For most of these side projects, every one of these musicians has a unique opportunity here. You don’t have all of the pressure that comes with your main gig, so you can try for a few more ideas that wouldn’t have fit in your previous band, like going for different genres or trying different instruments that you would have never even thought of beforehand. And it’s even crazier when the side project actually works.
For all the reasons why these should have just been a vanity project, every one of the records put out by these bands have been great from cover to cover, even managing to overshadow some of the mainline acts in the process. The names might be a bit different this time around, but that doesn’t mean the music has to suffer for it. If anything, we’re just scratching the surface of what they can do.
Having Rage Against the Machine break up at the turn of the ‘00s feels like one of the biggest missed opportunities in modern rock. Here was one of the most militant rock bands on Earth that decided to call it quits right when the Bush administration was about to spread their own reign of terror across the country. They weren’t planning on just laying low though.

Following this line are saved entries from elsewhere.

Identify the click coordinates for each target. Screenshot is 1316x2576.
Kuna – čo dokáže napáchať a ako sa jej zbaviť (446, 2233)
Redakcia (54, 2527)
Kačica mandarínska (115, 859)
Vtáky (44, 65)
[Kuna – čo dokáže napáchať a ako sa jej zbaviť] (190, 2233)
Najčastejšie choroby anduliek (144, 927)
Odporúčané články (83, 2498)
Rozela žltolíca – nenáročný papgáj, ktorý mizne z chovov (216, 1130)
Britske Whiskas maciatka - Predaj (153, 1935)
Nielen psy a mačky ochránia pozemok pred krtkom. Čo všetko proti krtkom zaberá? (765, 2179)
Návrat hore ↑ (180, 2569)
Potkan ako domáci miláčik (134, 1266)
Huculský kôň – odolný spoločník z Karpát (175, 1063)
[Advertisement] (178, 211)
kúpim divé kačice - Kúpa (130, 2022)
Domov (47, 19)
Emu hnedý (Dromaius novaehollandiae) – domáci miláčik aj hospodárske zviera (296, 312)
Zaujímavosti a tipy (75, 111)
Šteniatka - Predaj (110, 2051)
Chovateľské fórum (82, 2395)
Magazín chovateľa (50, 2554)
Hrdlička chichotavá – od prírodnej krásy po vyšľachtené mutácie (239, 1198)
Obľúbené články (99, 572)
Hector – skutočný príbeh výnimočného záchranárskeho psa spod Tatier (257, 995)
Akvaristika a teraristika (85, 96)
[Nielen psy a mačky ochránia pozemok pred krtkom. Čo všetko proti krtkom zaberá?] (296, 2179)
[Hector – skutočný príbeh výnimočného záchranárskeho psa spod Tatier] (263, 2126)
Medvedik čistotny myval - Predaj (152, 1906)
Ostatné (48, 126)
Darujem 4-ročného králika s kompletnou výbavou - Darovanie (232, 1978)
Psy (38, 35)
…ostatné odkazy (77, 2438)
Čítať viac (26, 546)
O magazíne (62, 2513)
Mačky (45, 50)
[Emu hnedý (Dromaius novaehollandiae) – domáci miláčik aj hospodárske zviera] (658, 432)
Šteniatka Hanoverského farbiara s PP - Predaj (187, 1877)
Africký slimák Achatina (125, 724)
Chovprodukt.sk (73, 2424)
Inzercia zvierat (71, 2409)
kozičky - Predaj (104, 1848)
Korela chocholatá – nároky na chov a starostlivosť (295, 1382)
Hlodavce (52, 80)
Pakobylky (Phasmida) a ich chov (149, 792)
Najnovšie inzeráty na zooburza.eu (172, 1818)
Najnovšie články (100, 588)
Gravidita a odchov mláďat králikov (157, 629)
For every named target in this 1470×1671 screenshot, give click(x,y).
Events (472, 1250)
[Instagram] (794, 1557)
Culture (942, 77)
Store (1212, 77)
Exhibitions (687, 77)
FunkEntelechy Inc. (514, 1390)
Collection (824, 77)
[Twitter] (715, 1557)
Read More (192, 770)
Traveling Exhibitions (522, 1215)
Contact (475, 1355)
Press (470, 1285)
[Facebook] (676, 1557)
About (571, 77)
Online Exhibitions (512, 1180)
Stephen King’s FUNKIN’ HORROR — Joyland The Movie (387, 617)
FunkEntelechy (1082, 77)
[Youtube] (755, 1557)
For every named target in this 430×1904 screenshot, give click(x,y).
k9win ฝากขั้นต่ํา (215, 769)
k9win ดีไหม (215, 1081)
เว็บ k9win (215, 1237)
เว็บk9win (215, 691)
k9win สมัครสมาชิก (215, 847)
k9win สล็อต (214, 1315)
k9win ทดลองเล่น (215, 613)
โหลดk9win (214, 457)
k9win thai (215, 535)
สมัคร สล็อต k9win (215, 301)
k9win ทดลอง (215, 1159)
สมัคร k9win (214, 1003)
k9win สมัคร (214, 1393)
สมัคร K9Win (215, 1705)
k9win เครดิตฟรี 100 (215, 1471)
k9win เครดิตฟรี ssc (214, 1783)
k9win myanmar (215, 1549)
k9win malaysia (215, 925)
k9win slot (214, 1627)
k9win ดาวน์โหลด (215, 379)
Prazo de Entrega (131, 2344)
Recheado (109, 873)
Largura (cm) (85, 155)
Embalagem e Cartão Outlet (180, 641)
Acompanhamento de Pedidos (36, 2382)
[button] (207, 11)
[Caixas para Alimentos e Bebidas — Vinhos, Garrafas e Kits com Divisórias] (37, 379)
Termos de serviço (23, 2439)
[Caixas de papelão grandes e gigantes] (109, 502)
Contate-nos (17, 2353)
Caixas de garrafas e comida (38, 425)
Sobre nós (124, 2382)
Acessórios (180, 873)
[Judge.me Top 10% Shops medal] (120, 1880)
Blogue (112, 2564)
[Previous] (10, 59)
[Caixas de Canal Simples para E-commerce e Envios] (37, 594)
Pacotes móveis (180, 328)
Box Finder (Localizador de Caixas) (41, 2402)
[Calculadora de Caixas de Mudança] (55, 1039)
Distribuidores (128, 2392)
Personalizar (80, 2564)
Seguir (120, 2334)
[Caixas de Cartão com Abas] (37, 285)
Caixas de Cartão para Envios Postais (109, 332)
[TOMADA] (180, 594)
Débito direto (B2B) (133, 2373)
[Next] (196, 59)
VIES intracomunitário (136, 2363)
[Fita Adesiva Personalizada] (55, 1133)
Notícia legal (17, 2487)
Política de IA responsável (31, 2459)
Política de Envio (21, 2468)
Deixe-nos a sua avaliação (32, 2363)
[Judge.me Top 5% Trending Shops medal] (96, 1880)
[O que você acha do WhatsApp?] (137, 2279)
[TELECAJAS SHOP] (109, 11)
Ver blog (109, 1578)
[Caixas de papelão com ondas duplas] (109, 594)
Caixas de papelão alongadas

Even with Zack de la Rocha gone, the rest of Rage got in touch with their inner arena rock band with Audioslave. After thinking through different singers, Rick Rubin suggested that they hook up with Soundgarden’s Chris Cornell, which made for some of the most enduring rock music of the ‘00s. Amid the rest of the nu metal genre happening at the time, Tom Morello was able to blend his signature weird style with the sounds of the ‘70s, now that he had a seasoned rock veteran behind the mic this time around. In between some of the traditional rock songs though, songs like Cochise and Like a Stone are a bit more adventurous than what you might expect, like Chris showing off his taste for gospel music on the latter song.
Then again, maybe this was the kind of music that Rage had intended making all along, just without the militant lyrics of Zack being brought in. If you look back on what was happening, the world was on fire, and Audioslave was just looking to just kick out the jams and have a good time.